I like to have a soft rest for the shooting window & an eave to keep rain, sun off the rifle.

you just don't want stuff moving, getting kicked, making noise etc. while you're inside.

We called this stand the luxury box....


----------



## sabiki (Aug 21, 2005)

*blind additions*

1. I like having some shelfs up high to put things on-- propane cannisters, toilet paper, shells, etc.

2. personally I like the inside of my blind as dark as I can get it...go buy some cheap black or brown kitchen towels and rig yoursaelf a way to cover your windows--just enuf to give yourself some peepholes-- it does 2 things-- blocks the sun from shining into your blind when its low on the horizon and it also hides your movement or sillouette- camo netting works good too.

3. be sure its sealed up for bugs, wasps!


----------



## geneaustin (Jun 17, 2014)

A foot rest about 18" off the floor. It sure makes sitting for long periods of time a lot more comfortable. Kick back in a nice chair with your feet up.

I put a 1x6 shelf 18" off the floor all the way across the front of mine.


----------



## FLAT FISHY (Jun 22, 2006)

Jennifer Anniston


----------



## DIHLON (Nov 15, 2009)

jebber said:


> mini-fridge, big screen tv, futon......
> 
> all kidding aside, something to lean the rifle against so it won't slide/fall.
> cupholder / shelf for thermos, binos, etc.
> ...


That's not a stand...it's termites holding hands.:rotfl:


----------



## sotexhookset (Jun 4, 2011)

Shelf up high for jacket, extra water bottles, extra propane cans. Shooting bag and so so binocs, tp, and wasp spray are always in it. Burlap over the windows and interior painted black as Brett said. Bag cooler and a few coldies on afternoon hunts are a staple as I usually just watch and wait for the wife, niece or guest to shoot something. I'm just the lowly hang it and and clean him dude after someone drops one for family and guest on my place.


----------



## Rack Ranch (May 25, 2004)

A rear view mirror so I don't have to keep turning to look behind me.


----------



## hog_down (Jan 11, 2010)

Someone on here had a solar panel rigged to a 12 volt battery, and could charge their phone that way.
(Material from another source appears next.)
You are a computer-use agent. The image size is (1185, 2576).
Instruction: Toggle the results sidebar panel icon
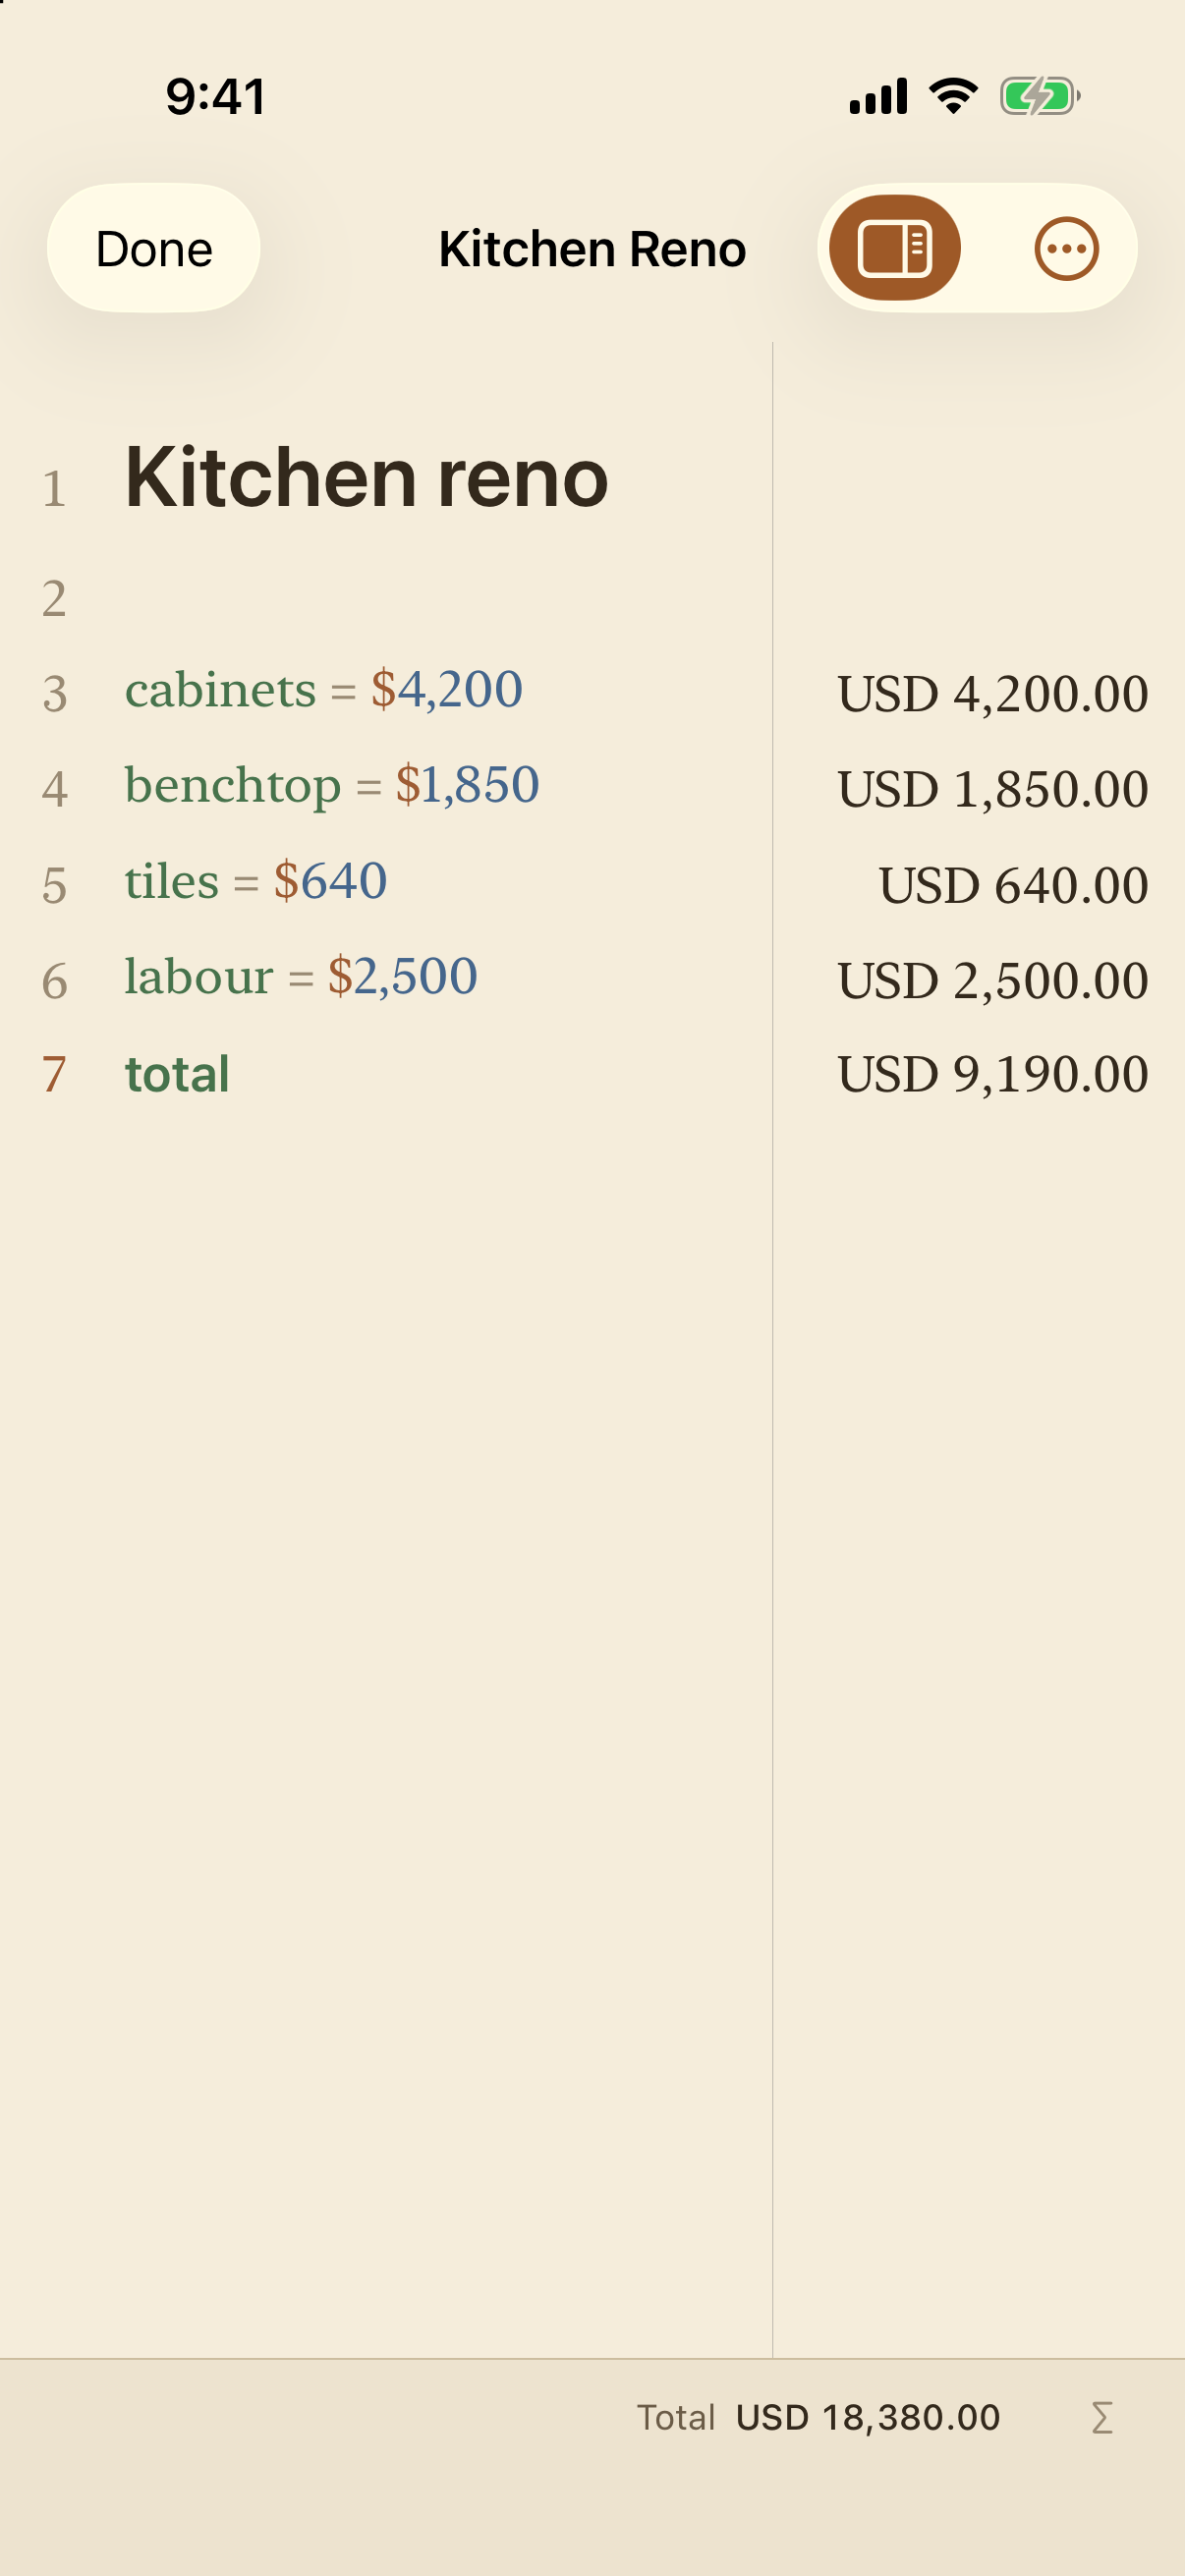coord(894,248)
I thought that was bad ace


Sent from my iPhone using Tapatalk


----------



## TxBrewer (Jul 23, 2011)

sabiki said:


> 1. I like having some shelfs up high to put things on-- propane cannisters, toilet paper, shells, etc.
> 
> 2. personally I like the inside of my blind as dark as I can get it...go buy some cheap black or brown kitchen towels and rig yoursaelf a way to cover your windows--just enuf to give yourself some peepholes-- it does 2 things-- blocks the sun from shining into your blind when its low on the horizon and it also hides your movement or sillouette- camo netting works good too.
> 
> 3. be sure its sealed up for bugs, wasps!


This is going to be a dumb question but if you are looking out peepholes when it is time to line up a shot are you pulling those back to give you a good shooting line of sight?



sotexhookset said:


> Shelf up high for jacket, extra water bottles, extra propane cans. Shooting bag and so so binocs, tp, and wasp spray are always in it. Burlap over the windows and interior painted black as Brett said. Bag cooler and a few coldies on afternoon hunts are a staple as I usually just watch and wait for the wife, niece or guest to shoot something. I'm just the lowly hang it and and clean him dude after someone drops one for family and guest on my place.


I see we have the same hunting routine. I am there to spot and then hopefully clean up what she shoots. 



hog_down said:


> Someone on here had a solar panel rigged to a 12 volt battery, and could charge their phone that way. I thought that was bad ace
> 
> Sent from my iPhone using Tapatalk


That is a good idea, with a teenager in the blind if the cell phone goes dead who knows what end of the world scenarios we may encounter.


----------



## hog_down (Jan 11, 2010)

Someone on here had a solar panel rigged to a 12 volt battery, and could charge their phone that way. I thought that was bad ace


Sent from my iPhone using Tapatalk


----------



## 9121SS (Jun 28, 2009)

Paint the inside black. If you have shutters or window coverings, paint them black as well. That way when you open the windows it looks the same. Outside and inside.


----------



## fy0834 (Jan 18, 2011)

Always be prepared...


----------



## WildThings (Jan 2, 2007)

FLAT FISHY said:


> Jennifer Anniston


Yes! For those cold winter days!


----------



## Mr. Saltwater (Oct 5, 2012)

Rack Ranch said:


> A rear view mirror so I don't have to keep turning to look behind me.


^^^THIS!!^^^

Put one in my stand a few years ago to watch the shooting lane behind me. It's the one thing I have added to my stand that has resulted in more deer being seen as well as a few tags being filled that would not have been without it. I added more last year and can now see almost 360 degrees without turning my head.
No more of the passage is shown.